• Required task: Rewrite all of the data below as a Markdown table with the columns Row and Line. Number each nonblank line in order, put its text in the Line column, and leave out blank lines.

• Data lines:
--------

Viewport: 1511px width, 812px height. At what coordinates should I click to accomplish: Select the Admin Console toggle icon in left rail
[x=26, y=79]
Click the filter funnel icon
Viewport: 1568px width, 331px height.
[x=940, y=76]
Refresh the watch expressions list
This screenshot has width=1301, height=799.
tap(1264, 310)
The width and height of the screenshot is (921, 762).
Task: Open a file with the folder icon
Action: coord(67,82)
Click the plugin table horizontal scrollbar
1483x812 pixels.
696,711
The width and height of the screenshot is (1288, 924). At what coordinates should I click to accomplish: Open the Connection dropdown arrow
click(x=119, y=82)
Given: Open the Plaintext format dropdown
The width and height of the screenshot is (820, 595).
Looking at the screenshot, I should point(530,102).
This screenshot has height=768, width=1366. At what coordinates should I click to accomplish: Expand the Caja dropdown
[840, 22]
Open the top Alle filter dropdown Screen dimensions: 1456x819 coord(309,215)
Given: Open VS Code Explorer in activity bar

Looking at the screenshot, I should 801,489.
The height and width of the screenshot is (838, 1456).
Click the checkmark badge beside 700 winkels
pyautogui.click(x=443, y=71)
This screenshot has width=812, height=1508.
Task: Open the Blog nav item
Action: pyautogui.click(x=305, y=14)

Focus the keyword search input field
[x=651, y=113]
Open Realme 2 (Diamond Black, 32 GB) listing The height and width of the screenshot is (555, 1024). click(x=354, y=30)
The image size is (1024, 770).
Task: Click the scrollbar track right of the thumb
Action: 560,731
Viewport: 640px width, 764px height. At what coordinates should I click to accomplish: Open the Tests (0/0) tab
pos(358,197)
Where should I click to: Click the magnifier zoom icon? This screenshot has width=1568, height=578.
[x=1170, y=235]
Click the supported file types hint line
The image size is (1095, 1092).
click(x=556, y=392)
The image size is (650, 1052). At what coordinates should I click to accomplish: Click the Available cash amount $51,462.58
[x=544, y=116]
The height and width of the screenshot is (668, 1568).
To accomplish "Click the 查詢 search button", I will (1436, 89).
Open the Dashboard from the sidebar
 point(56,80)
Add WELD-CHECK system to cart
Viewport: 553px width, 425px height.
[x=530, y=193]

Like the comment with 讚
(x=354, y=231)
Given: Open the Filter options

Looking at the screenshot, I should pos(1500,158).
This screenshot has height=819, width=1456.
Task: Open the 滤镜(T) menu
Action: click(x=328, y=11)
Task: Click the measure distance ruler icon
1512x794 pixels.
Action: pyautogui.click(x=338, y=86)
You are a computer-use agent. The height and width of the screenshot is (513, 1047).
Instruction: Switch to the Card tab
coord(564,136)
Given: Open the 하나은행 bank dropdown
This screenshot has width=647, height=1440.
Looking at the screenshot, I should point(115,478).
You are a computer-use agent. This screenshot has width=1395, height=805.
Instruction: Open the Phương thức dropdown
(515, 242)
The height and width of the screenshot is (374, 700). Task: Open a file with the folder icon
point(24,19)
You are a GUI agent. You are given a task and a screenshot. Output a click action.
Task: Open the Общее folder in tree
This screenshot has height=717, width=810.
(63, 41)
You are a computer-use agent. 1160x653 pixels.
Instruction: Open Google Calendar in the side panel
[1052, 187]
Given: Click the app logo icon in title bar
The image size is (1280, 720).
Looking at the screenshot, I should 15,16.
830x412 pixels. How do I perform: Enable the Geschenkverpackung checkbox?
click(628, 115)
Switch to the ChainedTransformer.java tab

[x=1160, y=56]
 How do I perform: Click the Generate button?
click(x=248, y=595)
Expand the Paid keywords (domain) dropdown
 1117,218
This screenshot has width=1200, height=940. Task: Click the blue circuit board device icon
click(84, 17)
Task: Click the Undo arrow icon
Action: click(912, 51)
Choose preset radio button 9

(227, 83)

--------

• Solution below:
| Row | Line |
|---|---|
| 1 | Viewport: 1511px width, 812px height. At what coordinates should I click to accomplish: Select the Admin Console toggle icon in left rail |
| 2 | [x=26, y=79] |
| 3 | Click the filter funnel icon |
| 4 | Viewport: 1568px width, 331px height. |
| 5 | [x=940, y=76] |
| 6 | Refresh the watch expressions list |
| 7 | This screenshot has width=1301, height=799. |
| 8 | tap(1264, 310) |
| 9 | The width and height of the screenshot is (921, 762). |
| 10 | Task: Open a file with the folder icon |
| 11 | Action: coord(67,82) |
| 12 | Click the plugin table horizontal scrollbar |
| 13 | 1483x812 pixels. |
| 14 | 696,711 |
| 15 | The width and height of the screenshot is (1288, 924). At what coordinates should I click to accomplish: Open the Connection dropdown arrow |
| 16 | click(x=119, y=82) |
| 17 | Given: Open the Plaintext format dropdown |
| 18 | The width and height of the screenshot is (820, 595). |
| 19 | Looking at the screenshot, I should point(530,102). |
| 20 | This screenshot has height=768, width=1366. At what coordinates should I click to accomplish: Expand the Caja dropdown |
| 21 | [840, 22] |
| 22 | Open the top Alle filter dropdown Screen dimensions: 1456x819 coord(309,215) |
| 23 | Given: Open VS Code Explorer in activity bar |
| 24 | Looking at the screenshot, I should 801,489. |
| 25 | The height and width of the screenshot is (838, 1456). |
| 26 | Click the checkmark badge beside 700 winkels |
| 27 | pyautogui.click(x=443, y=71) |
| 28 | This screenshot has width=812, height=1508. |
| 29 | Task: Open the Blog nav item |
| 30 | Action: pyautogui.click(x=305, y=14) |
| 31 | Focus the keyword search input field |
| 32 | [x=651, y=113] |
| 33 | Open Realme 2 (Diamond Black, 32 GB) listing The height and width of the screenshot is (555, 1024). click(x=354, y=30) |
| 34 | The image size is (1024, 770). |
| 35 | Task: Click the scrollbar track right of the thumb |
| 36 | Action: 560,731 |
| 37 | Viewport: 640px width, 764px height. At what coordinates should I click to accomplish: Open the Tests (0/0) tab |
| 38 | pos(358,197) |
| 39 | Where should I click to: Click the magnifier zoom icon? This screenshot has width=1568, height=578. |
| 40 | [x=1170, y=235] |
| 41 | Click the supported file types hint line |
| 42 | The image size is (1095, 1092). |
| 43 | click(x=556, y=392) |
| 44 | The image size is (650, 1052). At what coordinates should I click to accomplish: Click the Available cash amount $51,462.58 |
| 45 | [x=544, y=116] |
| 46 | The height and width of the screenshot is (668, 1568). |
| 47 | To accomplish "Click the 查詢 search button", I will (1436, 89). |
| 48 | Open the Dashboard from the sidebar |
| 49 |  point(56,80) |
| 50 | Add WELD-CHECK system to cart |
| 51 | Viewport: 553px width, 425px height. |
| 52 | [x=530, y=193] |
| 53 | Like the comment with 讚 |
| 54 | (x=354, y=231) |
| 55 | Given: Open the Filter options |
| 56 | Looking at the screenshot, I should pos(1500,158). |
| 57 | This screenshot has height=819, width=1456. |
| 58 | Task: Open the 滤镜(T) menu |
| 59 | Action: click(x=328, y=11) |
| 60 | Task: Click the measure distance ruler icon |
| 61 | 1512x794 pixels. |
| 62 | Action: pyautogui.click(x=338, y=86) |
| 63 | You are a computer-use agent. The height and width of the screenshot is (513, 1047). |
| 64 | Instruction: Switch to the Card tab |
| 65 | coord(564,136) |
| 66 | Given: Open the 하나은행 bank dropdown |
| 67 | This screenshot has width=647, height=1440. |
| 68 | Looking at the screenshot, I should point(115,478). |
| 69 | You are a computer-use agent. This screenshot has width=1395, height=805. |
| 70 | Instruction: Open the Phương thức dropdown |
| 71 | (515, 242) |
| 72 | The height and width of the screenshot is (374, 700). Task: Open a file with the folder icon |
| 73 | point(24,19) |
| 74 | You are a GUI agent. You are given a task and a screenshot. Output a click action. |
| 75 | Task: Open the Общее folder in tree |
| 76 | This screenshot has height=717, width=810. |
| 77 | (63, 41) |
| 78 | You are a computer-use agent. 1160x653 pixels. |
| 79 | Instruction: Open Google Calendar in the side panel |
| 80 | [1052, 187] |
| 81 | Given: Click the app logo icon in title bar |
| 82 | The image size is (1280, 720). |
| 83 | Looking at the screenshot, I should 15,16. |
| 84 | 830x412 pixels. How do I perform: Enable the Geschenkverpackung checkbox? |
| 85 | click(628, 115) |
| 86 | Switch to the ChainedTransformer.java tab |
| 87 | [x=1160, y=56] |
| 88 |  How do I perform: Click the Generate button? |
| 89 | click(x=248, y=595) |
| 90 | Expand the Paid keywords (domain) dropdown |
| 91 |  1117,218 |
| 92 | This screenshot has width=1200, height=940. Task: Click the blue circuit board device icon |
| 93 | click(84, 17) |
| 94 | Task: Click the Undo arrow icon |
| 95 | Action: click(912, 51) |
| 96 | Choose preset radio button 9 |
| 97 | (227, 83) |